Aliado a tudo isso, nesta semana em reportagem no jornal Novo Negocião, o Superintendente do SAE (Sistema de água e esgoto) de Ourinhos, Haroldo Adílson Maranho, posicionou-se contrário à construção das hidrelétricas. Ele afirma que a construção das usinas irá comprometer a qualidade da água captada pela SAE. Conforme ele, a água represada irá sofrer muitas mudanças químicas, o que comprometerá a qualidade da água. O represamento mudará a coloração da água e a capacidade da mesma de adquirir oxigênio. O Rio Pardo não será mais tão marrom como é hoje, terá águas mais claras, devido à falta de contato constante com o leito do rio. Com tudo isso, deverão ser feitos investimentos para mudar a forma de tratamento que se tem hoje para que se mantenha a qualidade da água bebida pela população. Isso implica em aumento do custo da água do tratamento. Ou seja, água mais cara em nossas torneiras.

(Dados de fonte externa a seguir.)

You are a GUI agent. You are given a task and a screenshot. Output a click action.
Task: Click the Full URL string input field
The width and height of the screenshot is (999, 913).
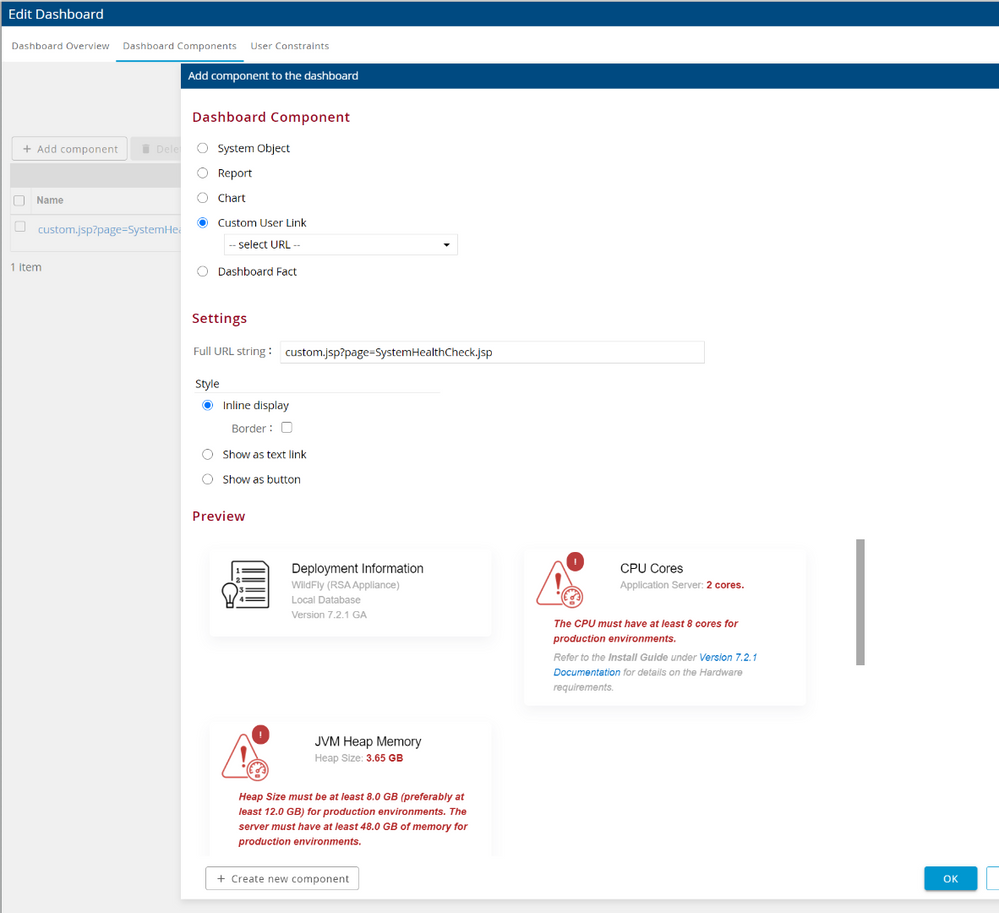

Outro questionamento que surgiu foi o das barragens atrasarem o escoamento das águas nos tempos de cheia. Para Santa Cruz pode ser preocupante, pois mais tempo levaria para as águas abaixarem nos pontos que a cidade sempre apresenta alagamentos nestes períodos.
As perguntas são muitas e bastante complexas as suas respostas. E as respostas não podem apenas ter como sustentáculo a necessidade de energia e para o desenvolvimento do país. Temos que ter clareza e discernimento para cobrar também a nossa parte, de nosso quinhão de chão. O desenvolvimento do país também implica no nosso desenvolvimento, não só o econômico, mas também o ambiental e social. E para isso precisamos ter conhecimento dos prós e contras. A partir de um conhecimento amplo temos condições de opinar sobre o assunto. E não aceitar de cabeça baixa como uma imposição.
Como a própria Constituição Federal diz o município é um dos membros da Federação, e nesse campo de discussão está em igualdade de posição com a União e o Estado. Devemos fazer valer esta postura autônoma que temos. Devemos nos munir de informações e cobrar prazo para a nossa decisão. Temos esse direito. E se o tempo não nos for dado, podemos criá-lo com leis municipais, pois temos essa prerrogativa.
Ser a favor ou ser contra é apenas um detalhe. Antes disso temos de ter conhecimento, para depois termos um posicionamento.